Description of the task
Read the listing and extract each line that includes the word "computer".

(Information shown begins)

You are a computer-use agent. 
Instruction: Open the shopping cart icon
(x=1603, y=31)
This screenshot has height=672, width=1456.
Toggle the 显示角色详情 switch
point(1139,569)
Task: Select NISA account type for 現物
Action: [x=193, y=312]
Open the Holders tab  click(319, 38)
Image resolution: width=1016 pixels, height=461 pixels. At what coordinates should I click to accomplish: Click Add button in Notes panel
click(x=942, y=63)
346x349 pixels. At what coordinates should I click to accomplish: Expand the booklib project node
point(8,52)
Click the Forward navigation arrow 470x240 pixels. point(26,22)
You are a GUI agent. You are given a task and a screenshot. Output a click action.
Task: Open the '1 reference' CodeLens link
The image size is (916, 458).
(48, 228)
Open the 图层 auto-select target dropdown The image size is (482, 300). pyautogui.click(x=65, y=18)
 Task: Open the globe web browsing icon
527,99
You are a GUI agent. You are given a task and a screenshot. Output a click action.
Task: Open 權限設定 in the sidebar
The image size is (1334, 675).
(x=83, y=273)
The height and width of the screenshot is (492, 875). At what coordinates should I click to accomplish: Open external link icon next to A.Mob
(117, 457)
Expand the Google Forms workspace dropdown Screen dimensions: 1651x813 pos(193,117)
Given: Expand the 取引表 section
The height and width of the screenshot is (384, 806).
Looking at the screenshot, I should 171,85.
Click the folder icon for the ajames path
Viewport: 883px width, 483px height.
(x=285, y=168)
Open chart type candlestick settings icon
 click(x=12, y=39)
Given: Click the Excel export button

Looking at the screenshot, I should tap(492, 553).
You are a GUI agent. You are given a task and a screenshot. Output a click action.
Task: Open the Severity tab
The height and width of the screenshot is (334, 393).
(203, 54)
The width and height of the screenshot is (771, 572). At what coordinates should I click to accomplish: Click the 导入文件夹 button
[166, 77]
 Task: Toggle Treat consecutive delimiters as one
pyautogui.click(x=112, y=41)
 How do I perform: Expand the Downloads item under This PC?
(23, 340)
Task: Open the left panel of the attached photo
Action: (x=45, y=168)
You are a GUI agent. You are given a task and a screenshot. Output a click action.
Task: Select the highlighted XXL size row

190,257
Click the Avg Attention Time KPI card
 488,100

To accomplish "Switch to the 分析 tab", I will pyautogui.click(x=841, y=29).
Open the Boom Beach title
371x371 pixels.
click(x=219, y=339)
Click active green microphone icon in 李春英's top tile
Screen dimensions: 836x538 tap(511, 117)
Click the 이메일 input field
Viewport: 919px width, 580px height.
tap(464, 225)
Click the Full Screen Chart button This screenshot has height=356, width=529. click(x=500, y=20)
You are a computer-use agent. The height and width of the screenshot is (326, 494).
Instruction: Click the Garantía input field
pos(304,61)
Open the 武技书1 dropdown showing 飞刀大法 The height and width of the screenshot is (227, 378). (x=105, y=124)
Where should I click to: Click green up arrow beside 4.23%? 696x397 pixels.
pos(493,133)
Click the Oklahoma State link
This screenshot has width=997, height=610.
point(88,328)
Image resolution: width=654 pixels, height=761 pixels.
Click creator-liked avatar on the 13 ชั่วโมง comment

(Information shown ends)

Solved exercise
You are a computer-use agent. 
You are a computer-use agent. The height and width of the screenshot is (326, 494).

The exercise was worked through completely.